01
jun

¿Por dónde empezar la reforma de una vivienda?

Lo primero que tenemos que hacer es decidir qué queremos, qué utilidad tendrá el espacio a reformar. Aquí no vale decir: es para vivir. Tenemos que saber cómo queremos vivir, que nos gusta hacer o que nos gustaría poder hacer ahí. A partir de aquí, lo que hay que hacer es informarnos sobre qué normativa nos afecta, qué podemos hacer y qué no.

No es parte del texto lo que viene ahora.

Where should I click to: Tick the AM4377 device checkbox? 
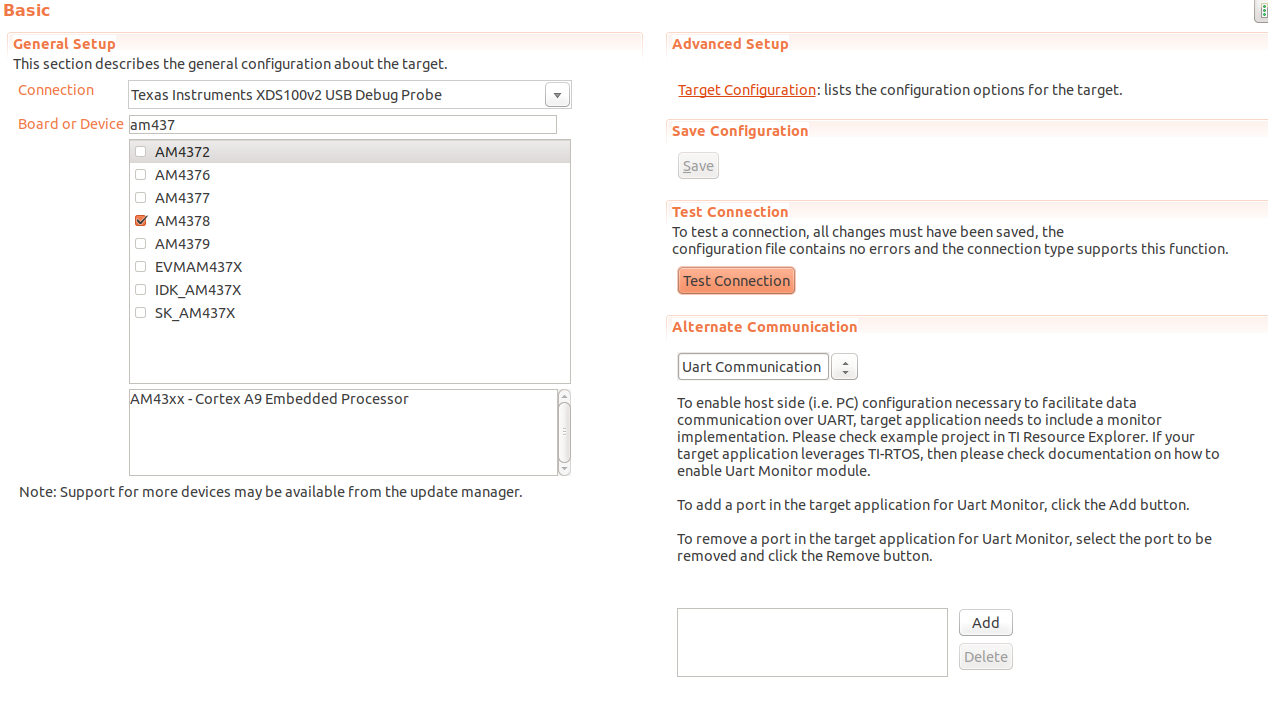point(140,198)
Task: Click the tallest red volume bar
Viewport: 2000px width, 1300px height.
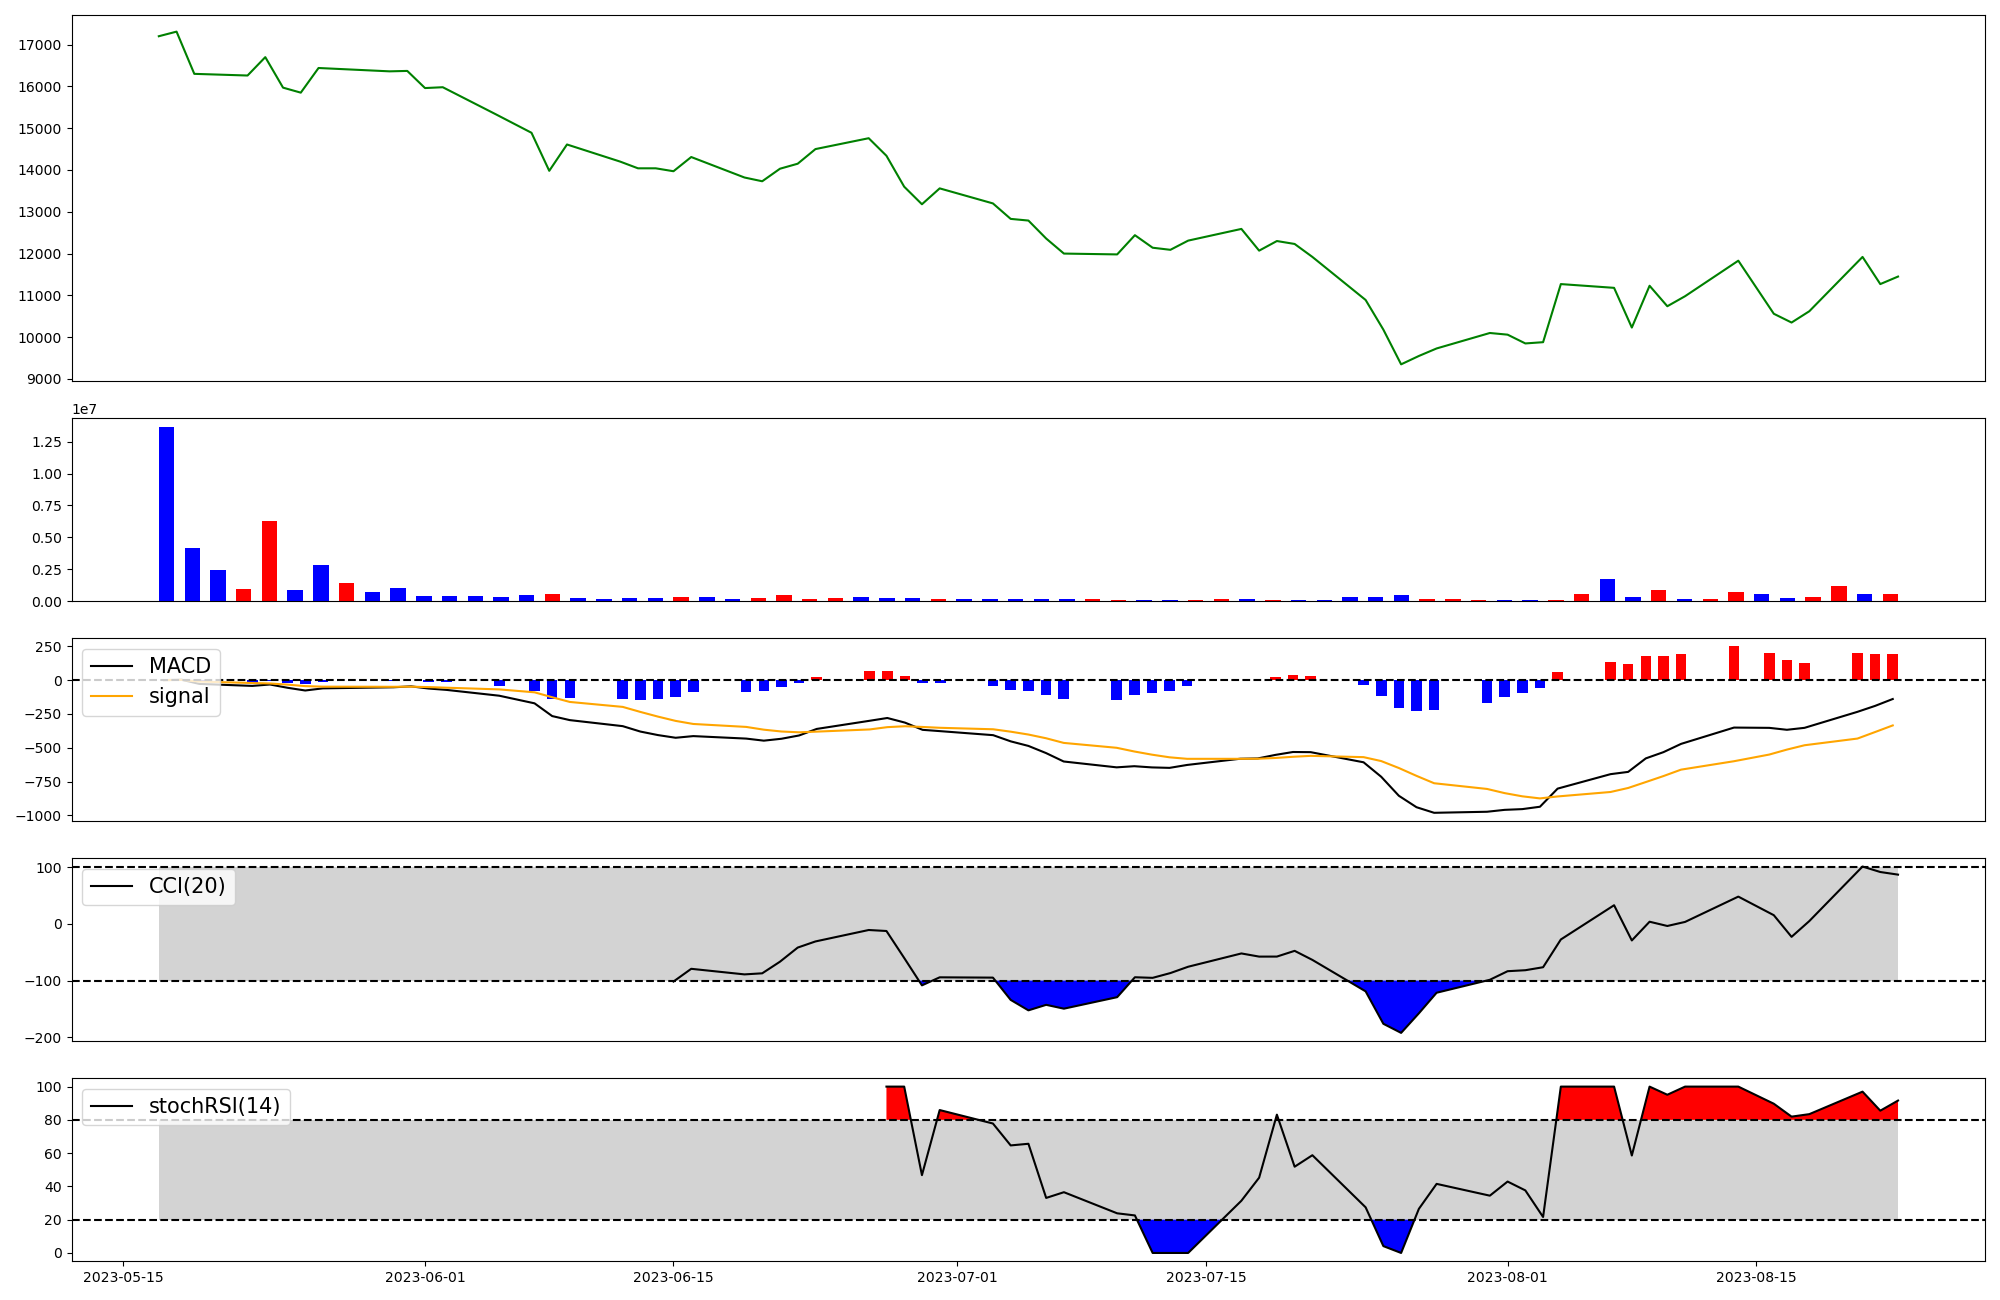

Si sólo se trata de una reforma interior es más sencillo, pero si la reforma implica una ampliación, por ejemplo, debemos saber si es posible con lo que tenemos. En el caso de querer reformar un local comercial, este factor toma aún más importancia: cómo afectará la reforma a la fachada, a los rótulos, a la salida de humos…

Una vez tenemos claro nuestro objetivo y sabemos que podremos llevarlo a cabo, os recomendamos hablarlo con un profesional. De todas formas, aquí os explicaremos la base para poder tirar hacia adelante con la reforma.

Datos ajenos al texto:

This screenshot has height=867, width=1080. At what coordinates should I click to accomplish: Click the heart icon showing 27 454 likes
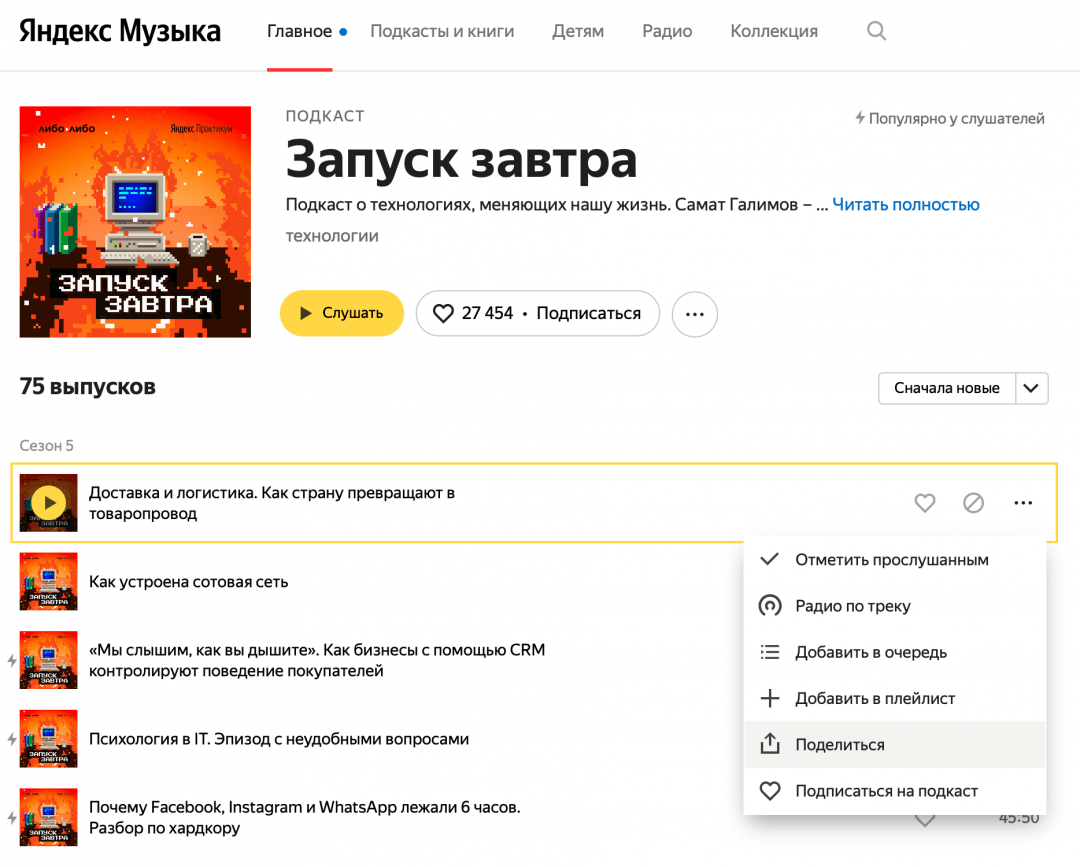click(444, 313)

¿Qué es lo más importante para vosotros? Cuánto os va a costar la reforma. No es una pregunta tan simple. Muchos profesionales serán reticentes a la hora de establecer un presupuesto y os dirán que haciéndolo por horas os saldrá mejor. Esta es una elección que debéis tomar vosotros mismos, pero siempre aconsejamos pedir dos o tres presupuestos.

¿Cómo pedir tres presupuestos y que todos cuenten lo mismo? Realizando lo que serían mediciones: un escandallo o precio fijo de toda la obra. Para ello podéis haceros un cuadro (por ejemplo, con Excel) con todas las cosas que hay que hacer: tirar paredes al suelo, desmontar, alicatar por metros cuadrados, enyesar techos…a partir de este documento podéis ir a ver a diferentes profesionales y así todos os harán los presupuestos en relación a los mismos factores.

Una vez tengamos los precios de todo, escogemos aquel que nos transmita más confianza y que no siempre tiene que ser el más barato. Hay que recordar que en una reforma vosotros sois los máximos responsables, por lo tanto si contratáis a un profesional muy económico, y resulta que no está dado de alta como autónomo, podéis tener un problema muy caro. Cuando hayamos decidido quién hará la reforma, necesitaréis establecer un planning: qué día se empieza, qué se hace primero, cuántos días va a tardar… de esta manera nos aseguramos un poco más tener el control y organizar las tareas. No hay nada peor que tener que parar una obra a la mitad por una mala planificación y hacer que ésta se eternice.

Con todo esto planificado, y una buena comunicación con todos los agentes involucrados en la reforma, ¡ya estarás en condiciones de empezar con muchas garantías de éxito!